[EXERCISE MATERIALS Boundary: Start]

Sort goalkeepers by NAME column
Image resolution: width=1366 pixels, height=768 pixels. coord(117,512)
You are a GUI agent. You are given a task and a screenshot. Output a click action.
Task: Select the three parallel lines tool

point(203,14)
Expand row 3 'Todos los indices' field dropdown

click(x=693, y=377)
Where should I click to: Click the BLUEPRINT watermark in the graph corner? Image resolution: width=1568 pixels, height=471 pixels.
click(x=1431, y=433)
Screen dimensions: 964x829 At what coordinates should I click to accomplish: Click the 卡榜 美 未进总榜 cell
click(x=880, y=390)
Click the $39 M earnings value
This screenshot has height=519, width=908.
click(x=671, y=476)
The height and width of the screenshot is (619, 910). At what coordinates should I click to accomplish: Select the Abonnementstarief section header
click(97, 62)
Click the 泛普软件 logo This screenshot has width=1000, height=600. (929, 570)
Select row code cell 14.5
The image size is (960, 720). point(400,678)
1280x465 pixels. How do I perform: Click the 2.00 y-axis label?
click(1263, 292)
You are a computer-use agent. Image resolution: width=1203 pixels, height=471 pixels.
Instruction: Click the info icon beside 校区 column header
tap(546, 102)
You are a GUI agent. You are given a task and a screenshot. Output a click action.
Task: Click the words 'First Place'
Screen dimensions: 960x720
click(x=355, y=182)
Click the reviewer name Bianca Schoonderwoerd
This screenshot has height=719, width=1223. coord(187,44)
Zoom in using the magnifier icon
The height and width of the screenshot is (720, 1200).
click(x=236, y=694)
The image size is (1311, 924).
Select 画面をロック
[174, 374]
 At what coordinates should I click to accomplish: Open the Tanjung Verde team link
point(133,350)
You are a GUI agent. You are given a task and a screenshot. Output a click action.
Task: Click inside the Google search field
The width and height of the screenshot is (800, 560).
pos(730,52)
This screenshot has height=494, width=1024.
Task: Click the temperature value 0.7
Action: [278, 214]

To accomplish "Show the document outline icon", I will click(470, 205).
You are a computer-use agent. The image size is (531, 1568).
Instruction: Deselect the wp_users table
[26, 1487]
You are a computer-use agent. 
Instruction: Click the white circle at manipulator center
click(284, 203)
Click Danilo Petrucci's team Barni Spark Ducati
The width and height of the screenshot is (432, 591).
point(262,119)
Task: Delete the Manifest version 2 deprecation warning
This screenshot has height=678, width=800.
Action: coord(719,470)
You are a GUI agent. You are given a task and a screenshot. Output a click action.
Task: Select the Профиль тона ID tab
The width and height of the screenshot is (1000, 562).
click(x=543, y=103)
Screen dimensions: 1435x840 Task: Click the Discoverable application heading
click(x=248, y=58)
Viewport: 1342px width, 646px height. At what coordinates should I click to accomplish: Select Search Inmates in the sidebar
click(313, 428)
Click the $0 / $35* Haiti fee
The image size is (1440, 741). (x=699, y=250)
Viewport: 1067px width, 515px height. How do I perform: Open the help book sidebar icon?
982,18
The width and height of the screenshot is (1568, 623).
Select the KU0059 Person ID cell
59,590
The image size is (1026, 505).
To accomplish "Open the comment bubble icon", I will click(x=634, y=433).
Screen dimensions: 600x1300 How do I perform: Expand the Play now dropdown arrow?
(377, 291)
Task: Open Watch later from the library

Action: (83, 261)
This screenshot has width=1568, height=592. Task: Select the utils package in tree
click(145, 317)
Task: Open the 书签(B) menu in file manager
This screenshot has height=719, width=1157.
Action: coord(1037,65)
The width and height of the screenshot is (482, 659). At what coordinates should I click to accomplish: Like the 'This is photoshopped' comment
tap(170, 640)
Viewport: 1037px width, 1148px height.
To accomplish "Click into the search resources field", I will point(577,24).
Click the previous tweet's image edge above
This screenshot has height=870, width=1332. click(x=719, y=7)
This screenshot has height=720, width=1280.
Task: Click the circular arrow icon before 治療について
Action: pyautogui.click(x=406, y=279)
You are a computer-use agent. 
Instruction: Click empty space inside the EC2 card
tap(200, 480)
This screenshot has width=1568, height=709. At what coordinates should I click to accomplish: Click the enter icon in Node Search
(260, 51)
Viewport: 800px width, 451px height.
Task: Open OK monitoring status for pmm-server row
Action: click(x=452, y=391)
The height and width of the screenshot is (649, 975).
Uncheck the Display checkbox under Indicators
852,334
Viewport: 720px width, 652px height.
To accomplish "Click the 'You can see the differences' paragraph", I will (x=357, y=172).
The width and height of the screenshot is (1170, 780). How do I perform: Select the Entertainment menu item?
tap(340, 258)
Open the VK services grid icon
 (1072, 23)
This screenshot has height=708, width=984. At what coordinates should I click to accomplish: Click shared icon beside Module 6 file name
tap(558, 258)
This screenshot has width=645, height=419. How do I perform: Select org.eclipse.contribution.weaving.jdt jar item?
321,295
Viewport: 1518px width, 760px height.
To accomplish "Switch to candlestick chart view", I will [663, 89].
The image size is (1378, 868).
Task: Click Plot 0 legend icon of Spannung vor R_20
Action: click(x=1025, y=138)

[EXERCISE MATERIALS Boundary: End]

◆ EXERCISE DETAILS
A single number is required: the count of lines in the material above that contain the word "computer".

◆ OUTPUT FOR THIS EXERCISE
4